Hoppy Easter

Apr 12, 2009 13:59

So, for those who believe, I hope everyone has a Happy Easter.  For those who don't...enjoy the chocolate.  ha ha.

My plans keep falling apart.  The things I try to set in motion never end up falling into place, and I'm constantly having to rearrange and change my plans.  I understand that's all a part of life, and I also understand that for every obstacle I take care of, a new one will present itself, but I wish I could get a better grasp on how to get the ball rolling.  I have applied to transfer to a major University, and I didn't get in by .06 points on my GPA.  If I had gotten that one A instead of a B, I would've gotten in.  Ugh.  Now, I'm trying to scramble and figure out what I'm going to do about the next semester.  The economy is bad, and I'd hate to not work full time for another 6 months just to try and make up .06 points on a GPA.  If I get into the University, my parents have given me a proposal that is very hard to turn down.  They didn't offer this when I started college, and I've always had to pay my own way (I paid for my own car, starting when I was 16, and I began paying them rent when I turned 18 until I moved out), so this offer completely surprised me, but my parents (I guess) are tired of watching me struggle.  So, they said, if I get into University (they call it "a real college", ha ha), I could quit my job and go to school full out (I've been doing the part time thing the whole time, so it's taking me longer than most) just to get finished.  As I said, the economy is bad, and as much as the last President and current President have boasted about increased financial aids for college kids...it's still not there (which, if anyone ever wonders why I'm not a fan of the War, it's because in one sweep Congress granted 85 BILLION dollars for that, but took them nine months, dozens upon dozens of debates, and earmarks and handouts just to raise 10 million in grants...yeah, they have our best interests in mind...we can be stupid, as long as we have the best guns, ugh).  Anyway, rant over.  SO, financial aid is hard to come by.  Parents offer to pay (a truly amazing offer).  And I don't get in by .06.

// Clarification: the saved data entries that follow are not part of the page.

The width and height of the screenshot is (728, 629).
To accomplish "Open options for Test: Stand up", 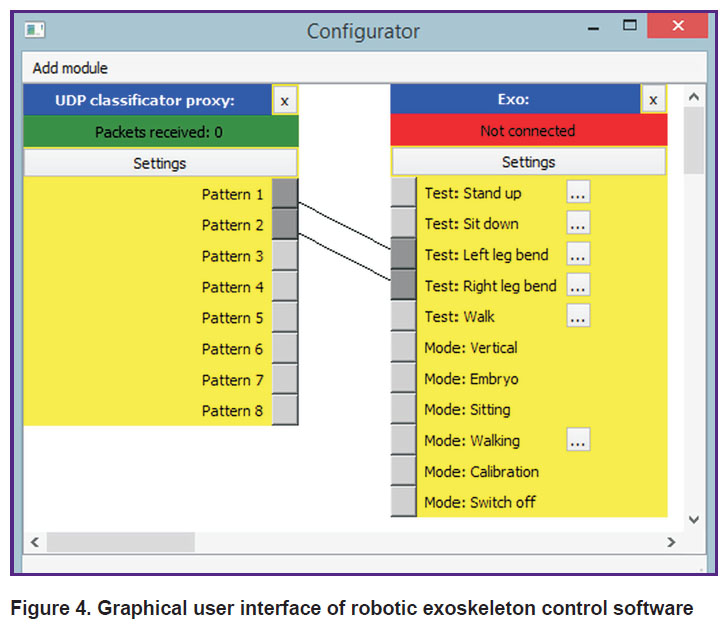I will [578, 192].
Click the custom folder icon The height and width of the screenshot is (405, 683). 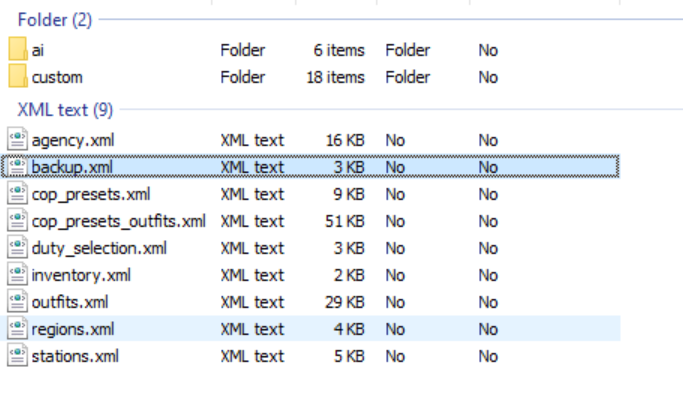tap(18, 77)

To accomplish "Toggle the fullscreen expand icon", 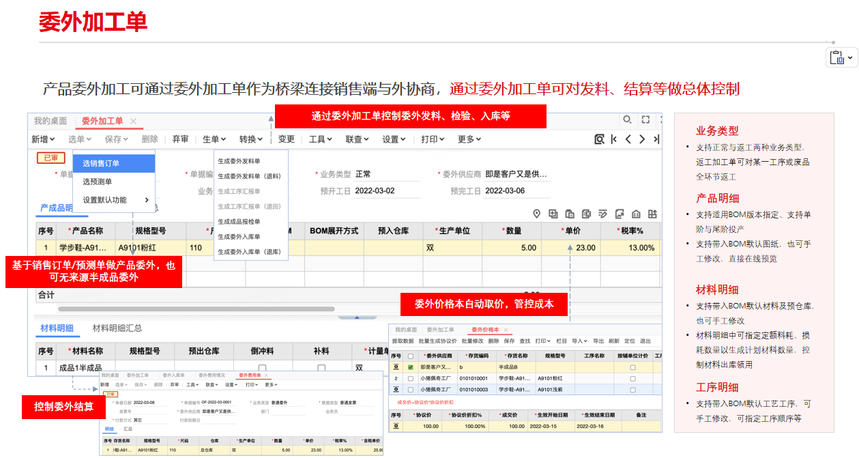I will [645, 119].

So I'm trying to figure out the next step, the next plan.  I suppose one more semester won't be so bad...and if I can, I'll try and get more than two classes in, so maybe I can go far above that .06 they want, just to be sure.  I'm also working on the relationship stuff.  I'm narrowing down what I want, and getting good at identifying what I don't want.  It doesn't make things easier, believe me, but it certainly has saved me from wasting time and emotions on those that I just don't need to be wasting time and emotions on.    Of course, that also means the sex life is still in drag mode, but I'm not so upset about that just yet...I may be in a week or two, but not right now, ha ha.  Anyway, have a good Sunday, everybody.  I'm out.